* EXCERPTED PASSAGE:
************

From 0adda36da7a2de92ca36805b1b848a8eb100c98e Mon Sep 17 00:00:00 2001
From: Mouse Reeve <mousereeve@riseup.net>
Date: Mon, 30 May 2022 10:34:03 -0700
Subject: [PATCH] Remove search endpoints from Connector

Instead of having individual search functions that make individual
requests, the connectors will always be searched asynchronously
together. The process_seach_response combines the parse and format
functions, which could probably be merged into one over-rideable
function.

The current to-do on this is to remove Inventaire search results that
are below the confidence threshhold after search, which used to happen
in the `search` function.
---
 bookwyrm/connectors/abstract_connector.py | 56 +++++++----------------
 bookwyrm/connectors/connector_manager.py  |  5 +-
 bookwyrm/connectors/inventaire.py         |  8 ----
 3 files changed, 19 insertions(+), 50 deletions(-)

diff --git a/bookwyrm/connectors/abstract_connector.py b/bookwyrm/connectors/abstract_connector.py
index 6685d5a0..fa3624f8 100644
--- a/bookwyrm/connectors/abstract_connector.py
+++ b/bookwyrm/connectors/abstract_connector.py
@@ -39,52 +39,24 @@ class AbstractMinimalConnector(ABC):
             setattr(self, field, getattr(info, field))
 
     def get_search_url(self, query):
-        """ format the query url """

************

* SOURCE EXCERPT:
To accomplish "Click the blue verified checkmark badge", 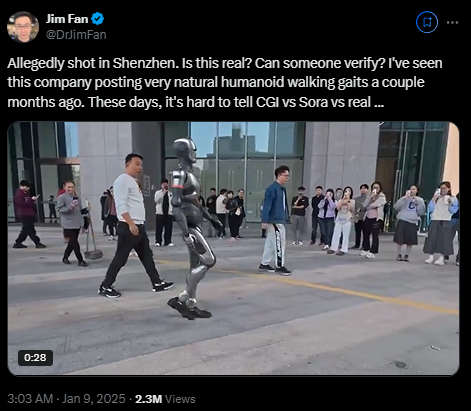I will click(98, 19).

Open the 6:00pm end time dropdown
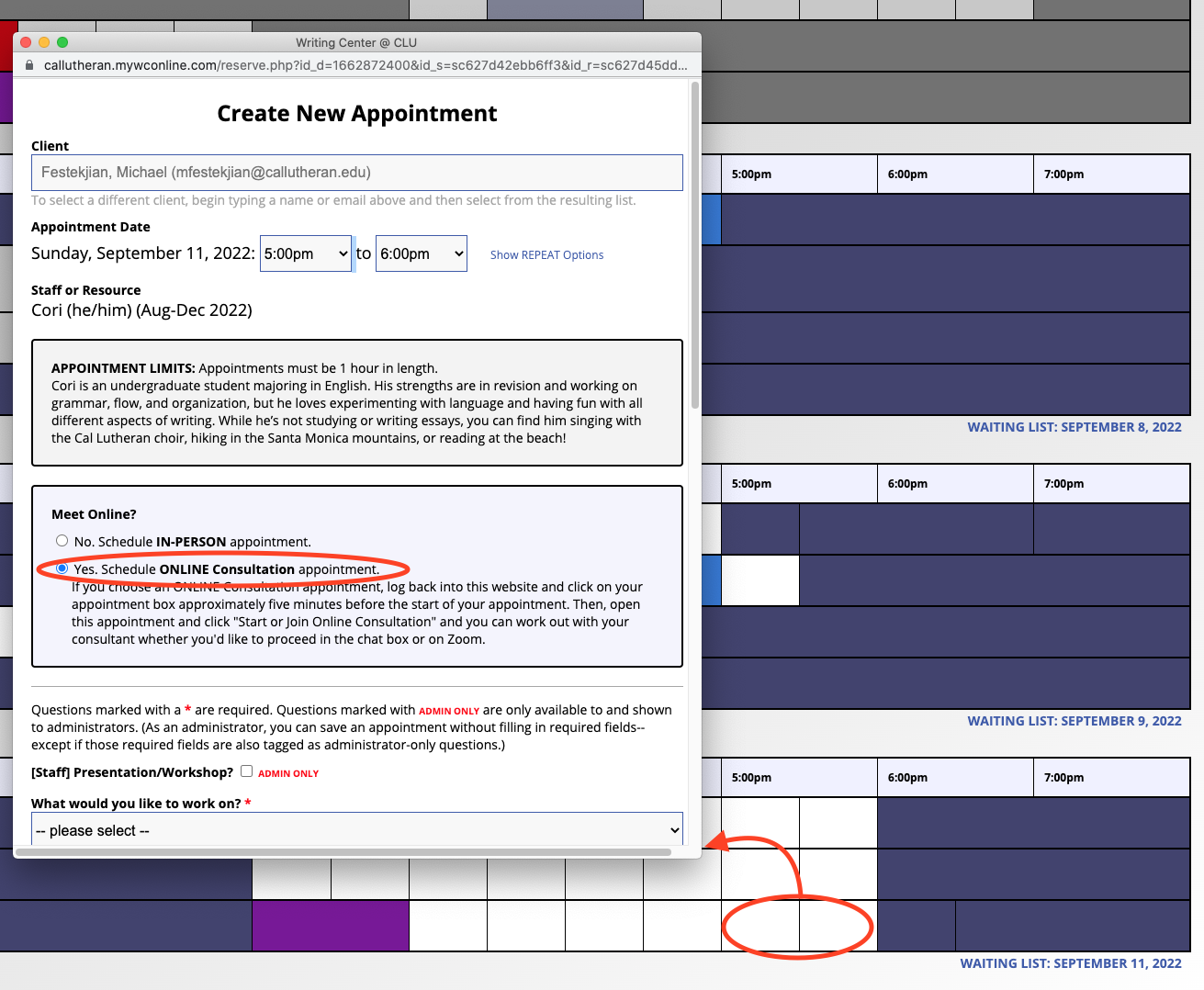pos(422,254)
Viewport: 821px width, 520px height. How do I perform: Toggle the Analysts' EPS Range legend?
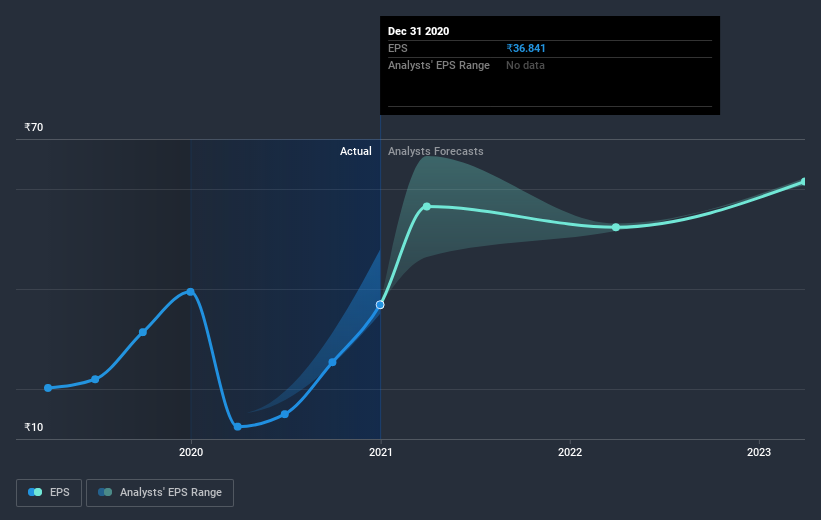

************

* DIRECTIVES:
- 1) In the connector patch, which function used to remove Inventaire search results below the confidence threshold?
- 2) Which files does the connector patch change? Give the full path of each.

* EXPECTED RESULTS:
- 1) The `search` function.

- 2)
- bookwyrm/connectors/abstract_connector.py
- bookwyrm/connectors/connector_manager.py
- bookwyrm/connectors/inventaire.py